What to produce
Find the line containing "has height=899, width=1598." in the records below. Copy exactly that line and each one after it, ending at the line containing "Task: Expand chart to fullscreen icon", and nothing more.

Stored records:
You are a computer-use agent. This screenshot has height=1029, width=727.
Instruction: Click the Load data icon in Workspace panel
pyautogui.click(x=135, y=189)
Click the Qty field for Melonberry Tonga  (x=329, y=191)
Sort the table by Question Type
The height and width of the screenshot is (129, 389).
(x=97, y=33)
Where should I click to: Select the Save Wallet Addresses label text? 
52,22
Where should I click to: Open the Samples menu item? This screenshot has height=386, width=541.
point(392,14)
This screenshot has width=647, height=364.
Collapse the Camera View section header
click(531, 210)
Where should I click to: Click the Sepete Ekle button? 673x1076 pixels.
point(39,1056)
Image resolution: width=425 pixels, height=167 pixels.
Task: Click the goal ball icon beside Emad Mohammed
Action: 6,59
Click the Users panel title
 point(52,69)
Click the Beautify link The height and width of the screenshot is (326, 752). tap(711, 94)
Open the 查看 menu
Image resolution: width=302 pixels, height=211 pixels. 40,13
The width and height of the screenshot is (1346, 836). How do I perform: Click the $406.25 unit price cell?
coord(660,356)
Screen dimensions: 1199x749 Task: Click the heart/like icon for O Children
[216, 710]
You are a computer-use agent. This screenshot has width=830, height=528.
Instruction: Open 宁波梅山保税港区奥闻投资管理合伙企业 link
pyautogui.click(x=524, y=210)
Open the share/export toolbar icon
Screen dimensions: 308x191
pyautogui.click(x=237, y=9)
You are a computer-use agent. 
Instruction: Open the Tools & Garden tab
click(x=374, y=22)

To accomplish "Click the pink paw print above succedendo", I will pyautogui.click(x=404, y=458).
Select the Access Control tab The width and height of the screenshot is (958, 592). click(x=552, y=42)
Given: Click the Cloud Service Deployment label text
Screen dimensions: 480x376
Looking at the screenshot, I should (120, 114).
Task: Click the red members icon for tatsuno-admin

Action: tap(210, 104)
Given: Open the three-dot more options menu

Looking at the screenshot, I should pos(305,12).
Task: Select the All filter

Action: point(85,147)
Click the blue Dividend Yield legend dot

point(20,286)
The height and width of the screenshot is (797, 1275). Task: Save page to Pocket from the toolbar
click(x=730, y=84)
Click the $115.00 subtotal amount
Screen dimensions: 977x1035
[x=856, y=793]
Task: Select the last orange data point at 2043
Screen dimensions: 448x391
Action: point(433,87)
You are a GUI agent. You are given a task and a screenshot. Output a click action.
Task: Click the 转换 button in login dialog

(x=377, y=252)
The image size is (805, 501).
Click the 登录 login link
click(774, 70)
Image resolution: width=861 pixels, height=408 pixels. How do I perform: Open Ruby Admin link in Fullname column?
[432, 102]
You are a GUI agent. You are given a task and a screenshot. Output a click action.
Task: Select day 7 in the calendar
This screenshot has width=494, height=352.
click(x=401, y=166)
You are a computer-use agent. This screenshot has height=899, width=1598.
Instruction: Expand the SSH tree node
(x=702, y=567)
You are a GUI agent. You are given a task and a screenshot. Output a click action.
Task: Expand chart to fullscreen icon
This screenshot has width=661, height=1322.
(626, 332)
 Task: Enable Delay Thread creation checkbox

Response box
You are a computer-use agent. This screenshot has height=899, width=1598.
Instruction: Expand the SSH tree node
(x=702, y=567)
You are a GUI agent. You are given a task and a screenshot. Output a click action.
Task: Expand chart to fullscreen icon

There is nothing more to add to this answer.